By Meg Cullar, News Editor, the Baylor Line

A few weeks ago, I ran into an art professor friend. And it was a very good thing, because he reminded me that the student-faculty art show was currently on display at the Martin Museum of Art in the Hooper-Schaefer Fine Arts Center. Visiting the show is one of my favorite things to do, so I was glad not to miss it this year. I do enjoy seeing the work of the faculty, especially those who are my friends and former professors, but I confess it’s the student work that is the real draw for me. The range of diversity and creativity is always amazing and inspiring.

This year’s student work included more than eighty pieces of art, ranging from traditional drawings, paintings, and photography to sculptures of wood, ceramic, steel, Styrofoam, cast bronze, and several sculptures of fiber and yarnish materials. One sculpture was made of trash bags and jute, and a wall hanging was billed as a “recycled newspaper weave.”

When I first entered the show, the wall of fiber work to the right immediately captured my attention. That’s where the newspaper work was located, but the centerpiece was a fabric work titled Rebirth (pictured above left). An interpretation of the head of Venus from Boticelli’s famous Birth of Venus painting (you may think of it as Venus on the Half-Shell–most people do), the fabric work was made from one-inch squares of hand-dyed fabrics. I can’t even imagine how long it took for artist Isioma Azu to create such a thing! I counted thirty-four squares across, and it was twice as high. The pieces were embellished with strategically placed zigzag stitching. The entire show is a juried one (the works are judged before being included), but this piece was tagged as a “Juror’s Choice,” which I suppose means I wasn’t the only person impressed with it.

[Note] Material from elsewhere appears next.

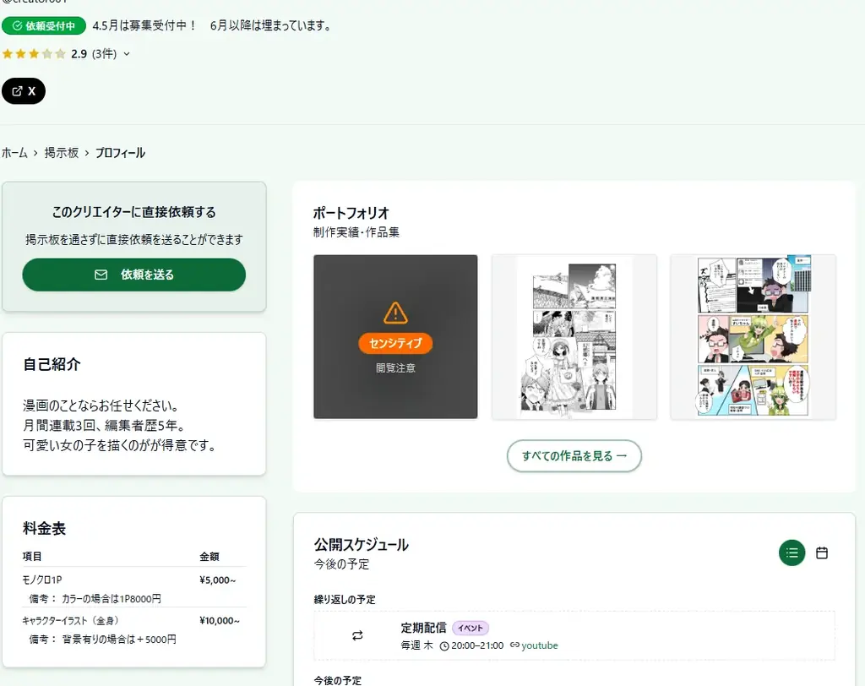The height and width of the screenshot is (686, 865).
Task: Navigate to 掲示板 in the breadcrumb
Action: pyautogui.click(x=61, y=153)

Another Juror’s Choice went to a wooden sculpture called Beetle, by Camille Hawbaker, and you can see why in the photo at right. The precision of her work is just stunning. I tried to Google to find out the names of some of the types of joints used to hold the wood together, thinking I would impress readers with my knowledge, but I couldn’t even figure out what to call the joints! Just take my word for it that the intricacy is even more beautiful in person.

I like the way the sculpture suggests a beetle, but isn’t exactly a beetle. The structure of the piece actually alludes to some kind of bones, like a rib cage, which of course, a beetle does not have. This must be either humorous or profound–I’m not sure which. That may be one reason I’m not an art critic. I just know what I like, and I like the Beetle.

The piece in the background of the photo, with the record in the middle, is called Charlie Pride and was produced by Mallory Bean with beautiful wood and plates of metal. I Googled Charlie Pride too, just to refresh my memory, and the likeness is indeed impressive! Also behind the beetle, on the left, is Emily Ross’s delightful chubby teapot not more than six inches high. I just love chubby teapots, and this is a fine one.

Another show-stopper, hanging along the back wall of Gallery I, was the large (maybe six feet tall) oil painting of an elephant called Caged Giant. Also a Juror’s Award, it was painted by Clara Dutton. It’s hard to tell in a photograph (left), but the painting has a lot of texture to it, almost replicating the quality of animal skin. The artist’s choice of the extreme close-up of an elephant turned out to be really interesting. Although it’s nowhere near the actual size of an elephant, you definitely get the feeling of the hugeness of the animal. In fact, the closed-in quality of the painting makes it seem larger-than-life when it’s truly not. How clever those art students are.

Unfortunately for you, the student show is now over. It ended on April 15. So you have missed all this artistic genius on display. You missed the elephant, the beetle, and the Venus, not to mention the nostalgic kitchen sink painting, the fabulous watercolor of a xylophone, a colorful four-tiered bowl, poignant photos, ominous lithographs, majestic works of steel, and dozens of other totally cool things.

But not to worry. Next week is the “BFA Exhibition,” showing the work of seniors who are earning the bachelor of fine arts degree. It runs only from April 21-25, so don’t dilly dally. Get on over to the Martin Museum. It’s free, and it’s fun.